** START OF Data entries **

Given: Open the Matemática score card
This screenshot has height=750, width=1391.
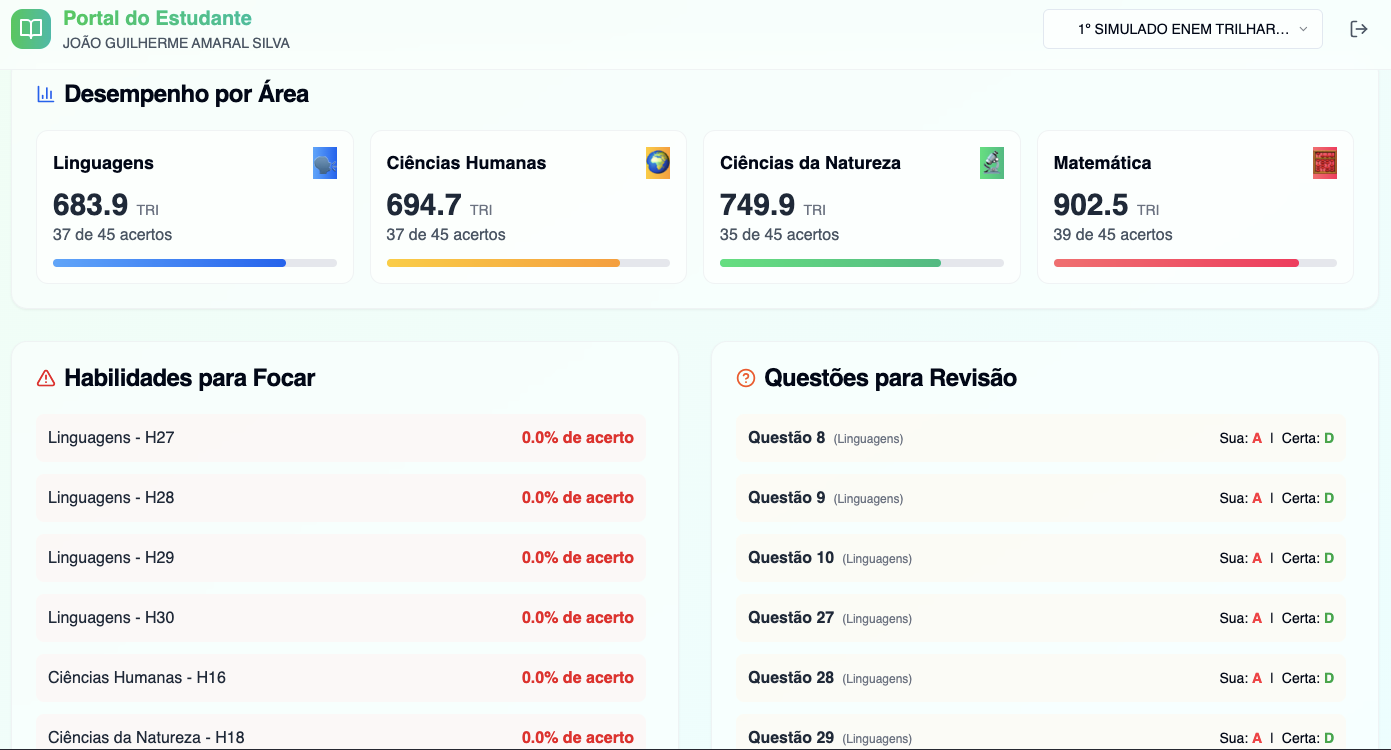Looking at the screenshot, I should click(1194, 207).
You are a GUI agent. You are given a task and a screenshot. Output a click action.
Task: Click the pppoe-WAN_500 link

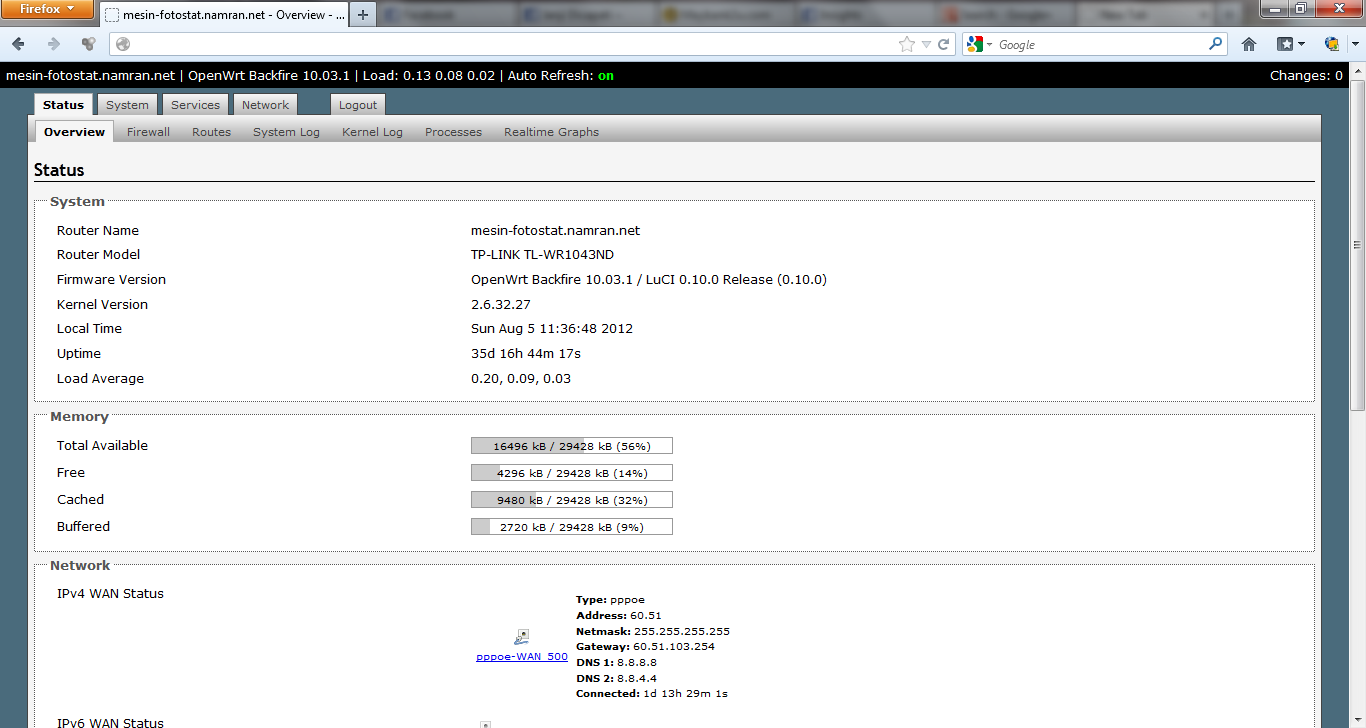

** END OF Data entries **

**Task prompt**
Rewrite the listing above as a JSON list of strings, one string per line, skipping blank lines and leaving the pictures out.

**Exercise response**
[
  "Given: Open the Matemática score card",
  "This screenshot has height=750, width=1391.",
  "Looking at the screenshot, I should click(1194, 207).",
  "You are a GUI agent. You are given a task and a screenshot. Output a click action.",
  "Task: Click the pppoe-WAN_500 link"
]